CONCLUSION: Using a dataset which properly captured the variation in imaging appearance observed in clinical practice, we were able to conclude that DCNNs reach clinically relevant performance for most lesions. Clinical applicability is currently limited by the size of the target lesion. Further studies should address if small targets are accurately represented in the test data.

Keypoints

Deep learning allows accurate detection and segmentation of brain metastases

Performance of the algorithm depends on the size of the target lesion

Combination of differently trained networks improves overall performance

Introduction

Stereotactic radiosurgery (SRS) is considered standard of care in patients with one or multiple brain metastases (BM) of limited size and number [1]. The high incidence of BM [2] and the necessity to manually contour each lesion for definition of the planning target volumes of radiosurgery results in high workload for the attending physicians. However, contouring of planning CT and MR images generates a large amount of clinically representative imaging and contour data. This data can be used to train deep convolutional neural networks (DCNNs) which have been applied to various tasks in medical imaging including segmentation in the recent years [3]. If trained properly, DCNNs could not only increase clinical efficacy by speeding up detection and contouring of BM but could also increase inter-rater agreement [4].

The first application which produced state-of-the-art results in automated segmentation of BM in MRI was published in 2015 by Losch et al. [5]. Since then, a large variety of network architectures for deep learning including GoogLeNet [6], CropNet [7], DeepMedic [8] and En-DeepMedic [9] have been tested. A common limitation is the high number of false positives and the small sample sizes used for training. Also, the performance of most of the algorithms heavily depended on the volume of the target lesion. Dikici et al. identified this problem and developed an algorithm which was trained and performed well only on small BM (mean volume of 160 mm3) [7], which suggests that a single model is unlikely to solve the segmentation problem for metastases of arbitrary size.

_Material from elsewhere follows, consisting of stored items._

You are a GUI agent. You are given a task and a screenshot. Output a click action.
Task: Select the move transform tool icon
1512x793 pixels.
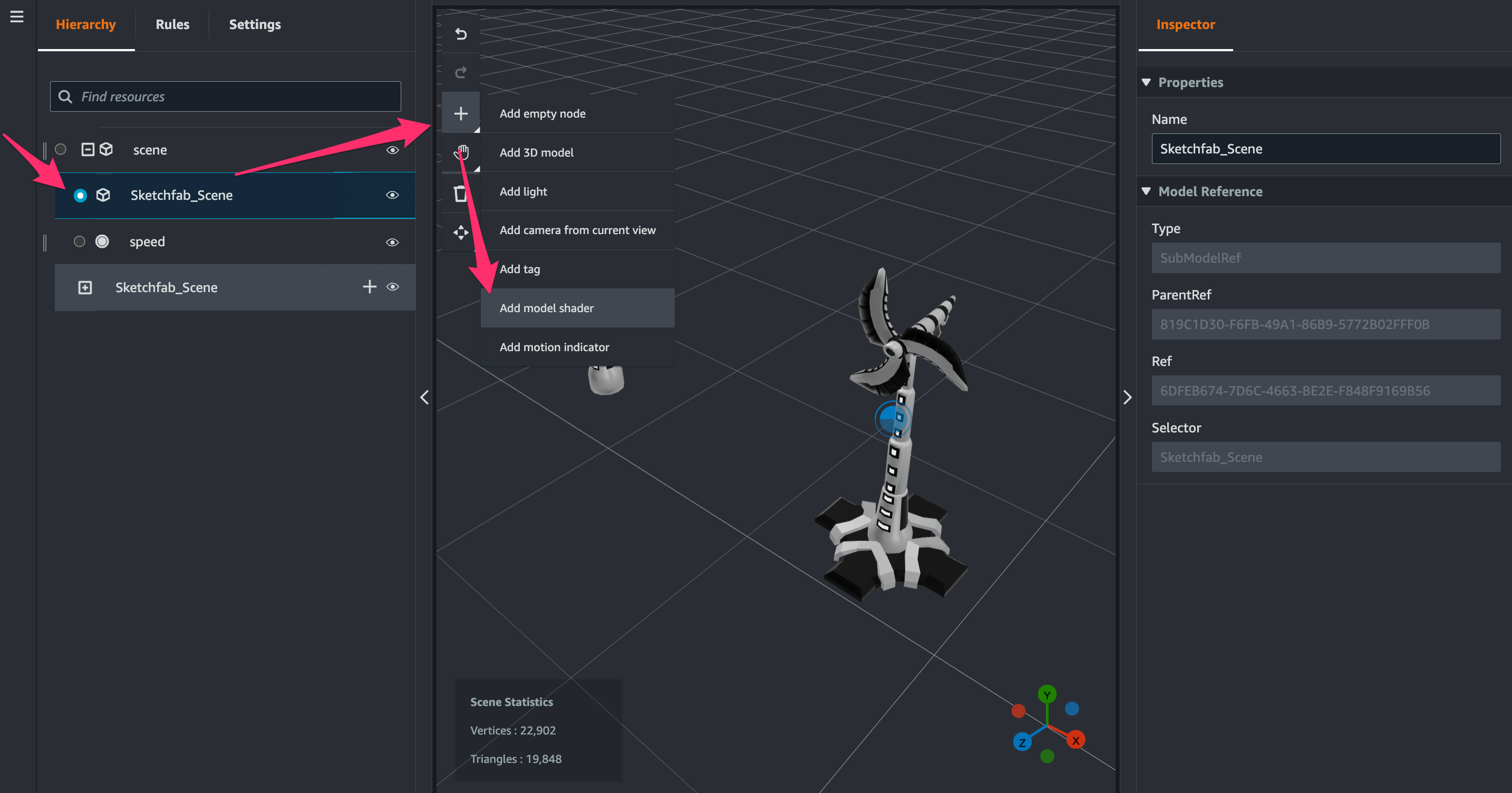[x=461, y=233]
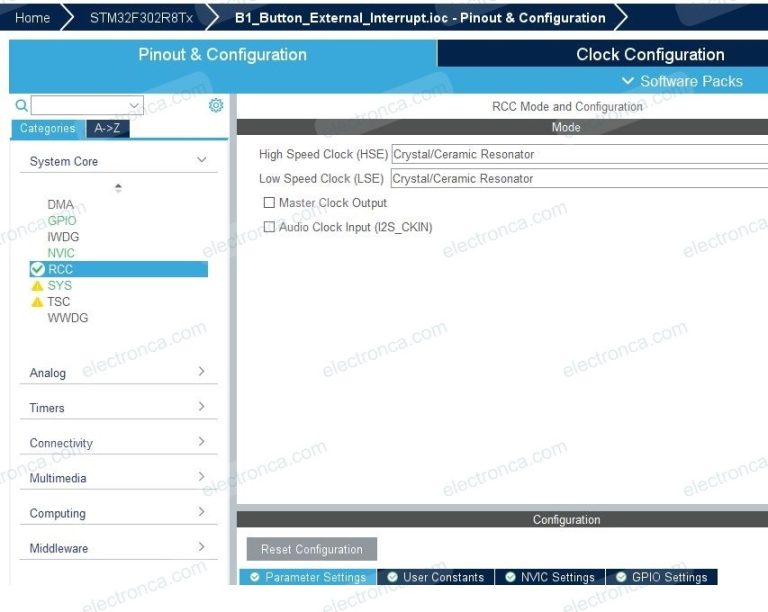The image size is (768, 612).
Task: Open the Software Packs menu
Action: pos(682,81)
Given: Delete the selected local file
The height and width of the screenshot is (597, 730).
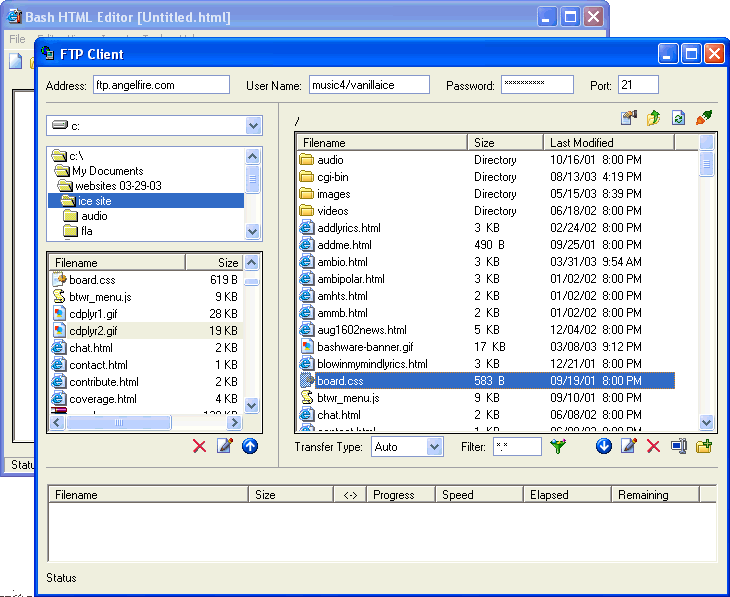Looking at the screenshot, I should point(200,446).
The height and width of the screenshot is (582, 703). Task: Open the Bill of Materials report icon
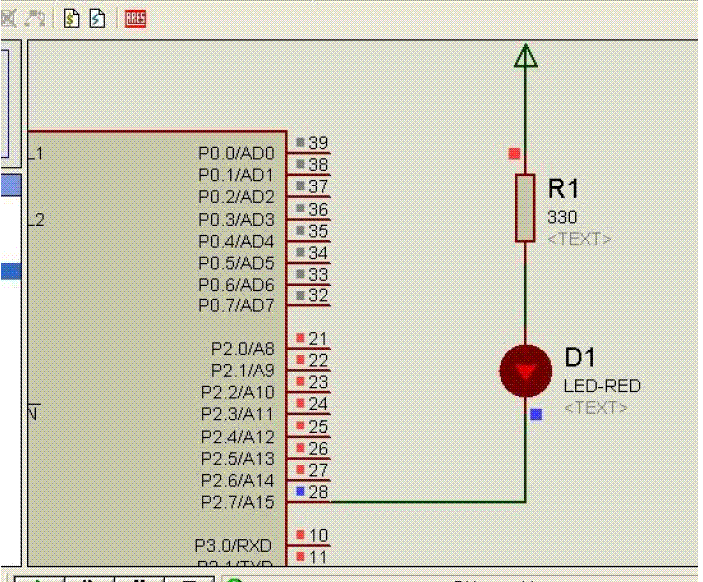pos(73,18)
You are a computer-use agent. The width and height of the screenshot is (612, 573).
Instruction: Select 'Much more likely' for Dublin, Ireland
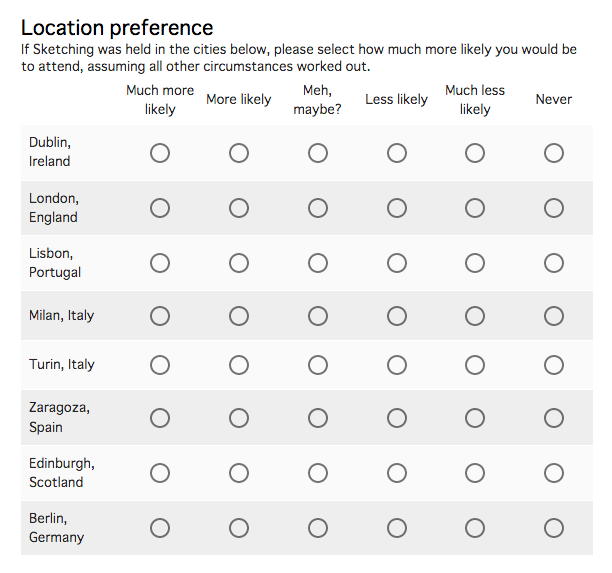pyautogui.click(x=160, y=153)
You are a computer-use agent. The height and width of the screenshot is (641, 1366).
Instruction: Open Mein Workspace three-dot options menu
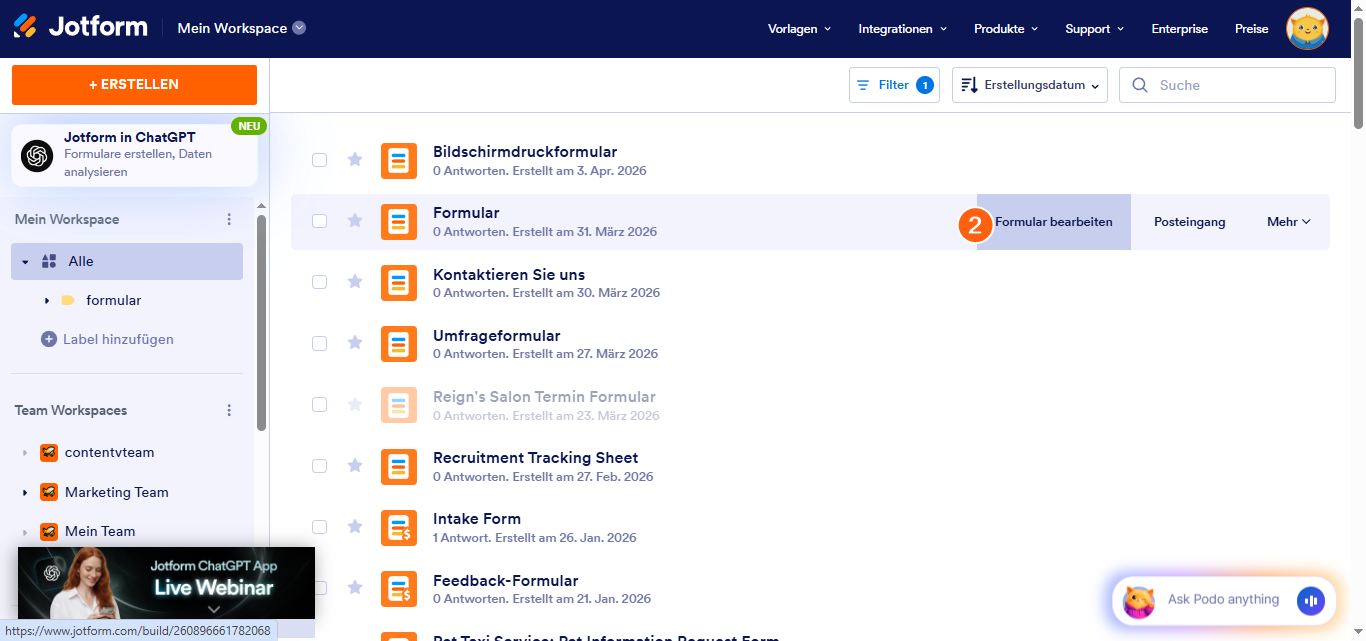tap(229, 220)
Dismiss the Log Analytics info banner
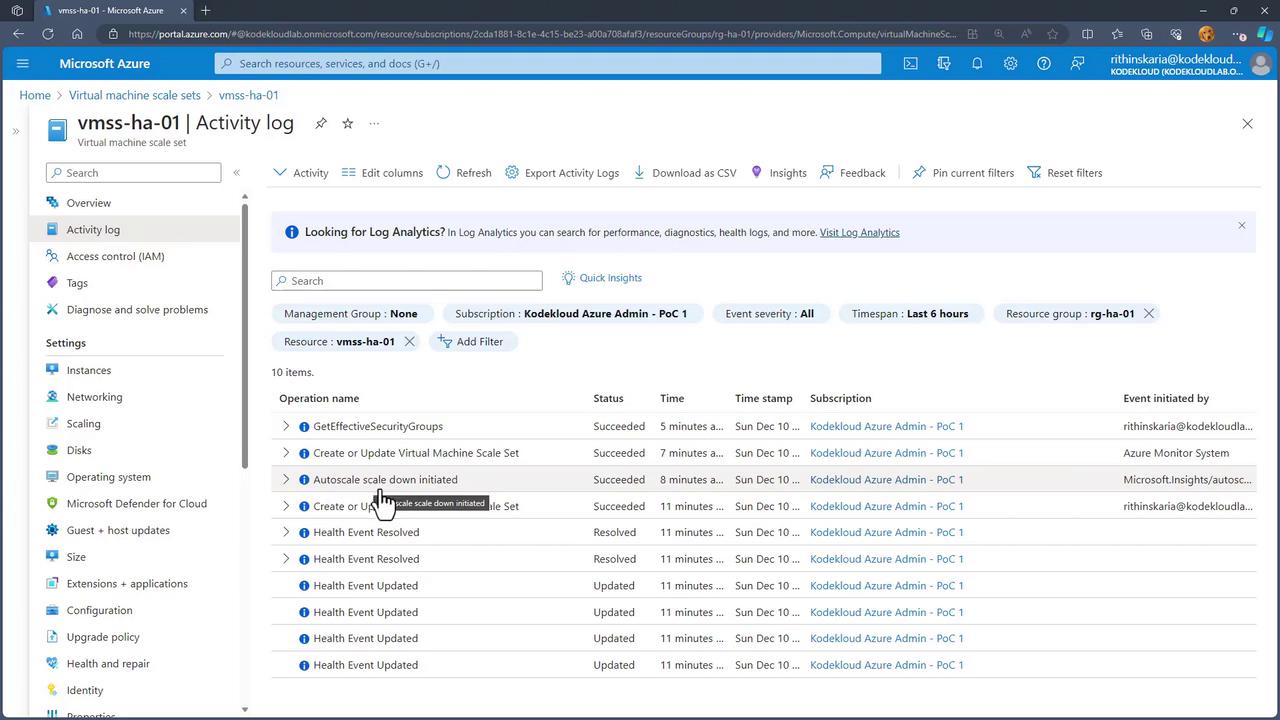 point(1241,225)
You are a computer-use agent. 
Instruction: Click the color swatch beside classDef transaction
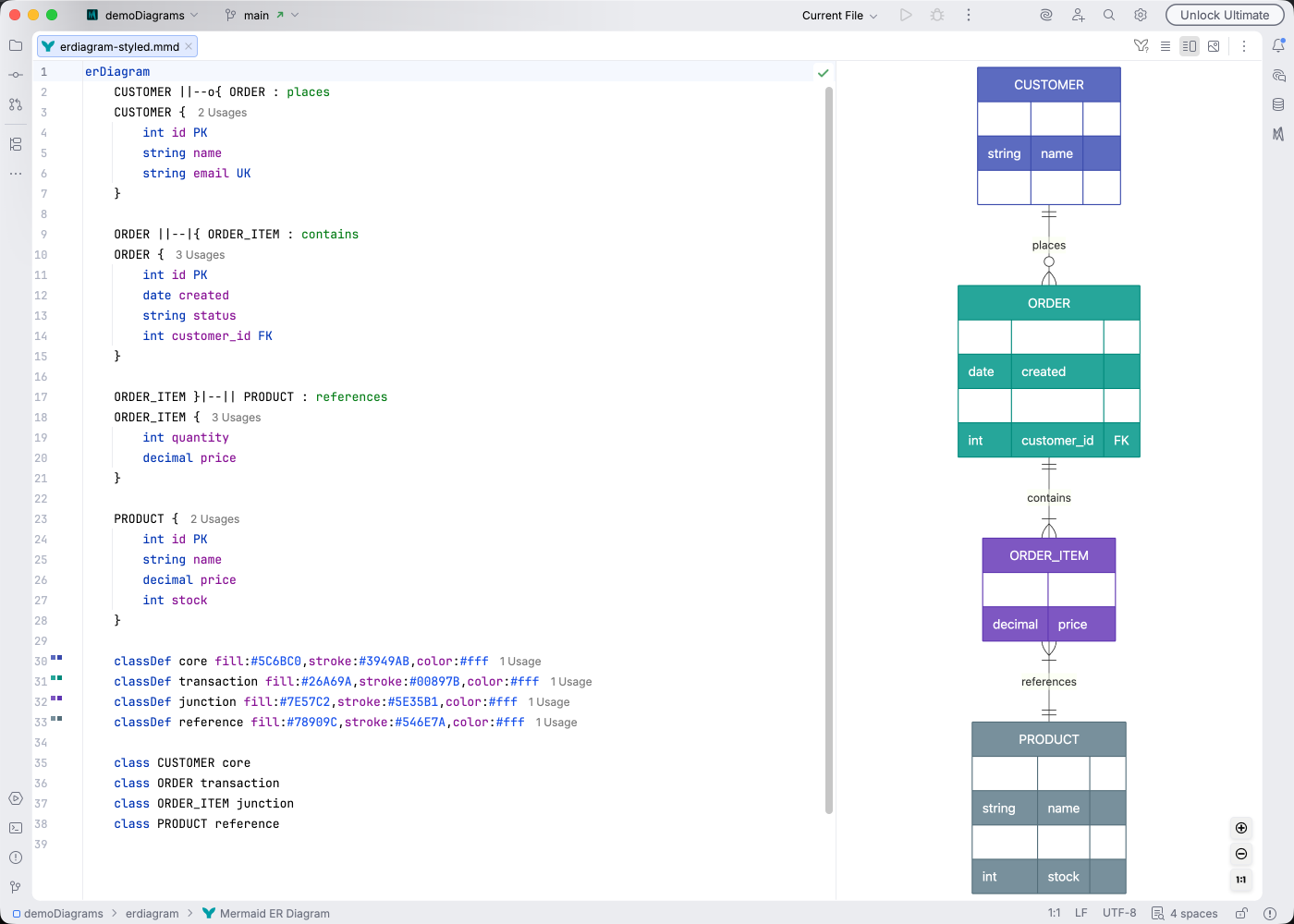56,677
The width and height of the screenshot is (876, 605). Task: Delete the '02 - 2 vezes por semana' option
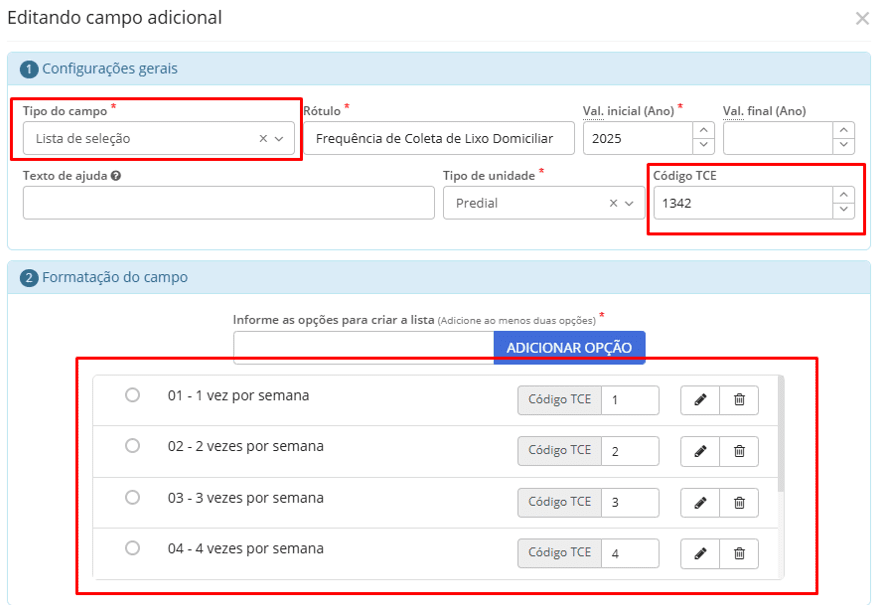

One of the most commonly used network architectures is the so-called U-Net [10]. Recently, Isensee et al. demonstrated how this relatively simple architecture combined with a robust training scheme achieved state of the art performance on different challenges in segmentation of medical images [11]. A slightly modified version of the architecture was used by Kickingereder et al. to not only segment brain lesions, but also to precisely track treatment response by assessing reductions in diameters of the corresponding automated segmentation [12]. The capability of this approach is underlined by the fact that the dataset used in their work not only included glioblastomas but also lower-grade gliomas which typically differ markedly in appearance from their malignant counterparts, which suggests that it may also be useful for segmentation of brain metastases that differ in morphology from both types of glioma.

In the present work we applied a state-of-the-art U-Net to a large and clinically representative dataset of BM collected from a group of patients, who had been treated by SRS during a period of 6 years. This allowed us to accurately assess the applicability of such algorithms for automated segmentation in radiation therapy planning.

Methods

Data acquisition

This retrospective single-center study was approved by the institutional review board and informed consent was waived. Brain images from a cohort of patients with cerebral metastases treated by SRS between 2013 and 2019 were used to train a DCNN. All patients underwent SRS by means of the CyberKnife® (Rel. 9.5, Accuray) stereotactic treatment system. For treatment planning MR images including contrast-enhanced T1-weighted (T1c), T2-weighted and T2-weighted, fluid-attenuated (FLAIR) images were registered to the planning CT. Patients were excluded from this study if any of those sequences was not acquired for treatment planning. Target structures (planning target volumes, PTV) were manually delineated on the MR images by board-certified neurosurgeons or radiation oncologists. Usually, the contours were first outlined on the axial T1c images at the rim of the contrast enhancement. In cases with atypical or no enhancement, contouring was performed using the information from the other T1c slice orientations and image types. The original images and contour data were restored from the archive and randomly split into a set for training and testing DCNNs. To some extent, the training data set was only weakly labelled since not all lesions visible on the MR at the time of treatment qualified for SRS and were thus not contoured. To properly evaluate the performance of the algorithm, the test set was revised by a senior radiation oncologist (M.K., 25 yrs. experience) who delineated every present lesion. The MR-images were preprocessed by applying a deep-learning-based tool for brain extraction HD-BET [13] and by resampling the image and contour data to isotropic voxels with a size of 0.89mm3. Finally, z-score intensity normalization was applied to all images.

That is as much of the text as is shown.